TRI-COLOR BULLY PITBULL HISTORY
HQ Bullies is proud to be one of the top producers of blue tri color pit bull puppies. We often get calls asking about how we get the tri color pitbullpuppies we have for sale. Here is an explanation of how the blue tri, fawn tri, black tri, chocolate tri, champagne tri (purple tri), or any tri color pitbull is produced.
Below is an article written by Ed Faron:
The tan point pattern is caused by a recessive gene on the Agouti series gene locus, the following are the alleles (variations) that are definitely known to occur in the American Pit Bull Terrier. There are also a couple of other genes on this same locus, but they are most likely not present in this breed, so we will ignore them in this article to try and keep things simple.
Agouti locus alleles present in the APBT
|A||Dominant Black: produces a solid color (ie: black, chocolate or blue)|
|ay||Dominant Yellow – Produces reds and buckskins|
|at||Tan-Point (recessive)- produces solid color with tan ‘points’|
A dog needs to inherit two copies of the tan-point gene to be a black & tan. If a pup inherits one copy of the gene and one copy of the dominant yellow gene, which causes a red or buckskin coloration, then the dog will be red or buckskin, not black and tan. If the dog inherits one copy of the tan-point gene and one of the dominant black gene, the result will be a solid black dog. because of the recessive nature of the tan-point gene, it can actually remain hidden in the gene pool for many generations without expressing itself. In the case of our breed (where this is not a common color) this is what often happens, but it is important to realize that when the tan-point pattern does pop up it is not some new color mutation that appeared out of nowhere, but rather the manifestation of a gene that has been present in this breed all throughout the known history of the American Pit Bull Terrier. Though it is impossible to say for sure where the coloration originated, our best guess would be that it came from some sort of terrier blood that was introduced many, many years ago, probably during the early formation of the breed in the British Isles.

DATA SHOWN ▸
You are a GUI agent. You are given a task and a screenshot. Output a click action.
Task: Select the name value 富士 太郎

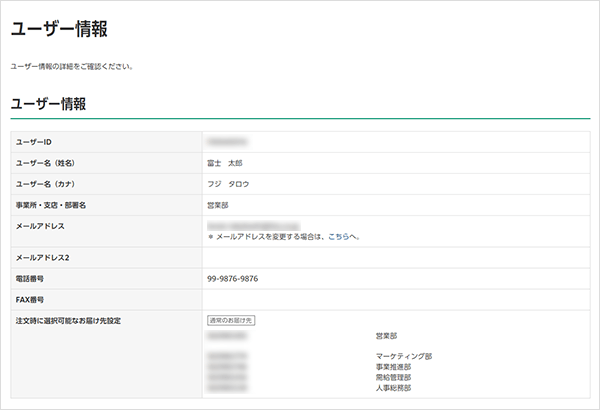[225, 163]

PROMPT A ▸ In the tri-color pit bull history, condense the paragraph that begins "A dog needs to inherit two copies" into a short bulleted list that keeps its main facts.
PROMPT B ▸ Resume the tri-color pit bull history after its final sentence, carrying its explanation forward.

OUTPUT A ▸
- A black and tan dog must inherit two copies of the tan-point gene.
- One tan-point copy plus one dominant yellow copy produces a red or buckskin dog.
- One tan-point copy plus one dominant black copy produces a solid black dog.
- Because the tan-point gene is recessive, it can stay hidden for many generations. This often happens in this breed, where the color is uncommon.
- When the pattern appears, it is not a new mutation. It is a gene that has been present throughout the breed's known history.
- No one can be certain where it came from. The best guess is terrier blood introduced long ago, probably during the breed's early formation in the British Isles.

OUTPUT B ▸
Actually, part of the reason the color is uncommon is that there has been a distinct prejudice against it by many people, either because they feel it is not a typical Pit Bull color, or even actually thought it was the result of a mixed breeding. The latter reason shows an ignorance of basic genetic principles, because the gene is recessive, there is no way you could breed a Rottweiler or a Doberman or Manchester Terrier to a Pit Bull and get puppies with the tan-point markings unless the Pit Bull was carrying the tan- point gene too. If in fact the black and tan color was not present in the APBT gene pool, you would have to breed to a dog of another tan-point breed, and then breed two offspring from such a breeding back together to get black & tan dogs, in the first generation you would get no tan-pointed offspring.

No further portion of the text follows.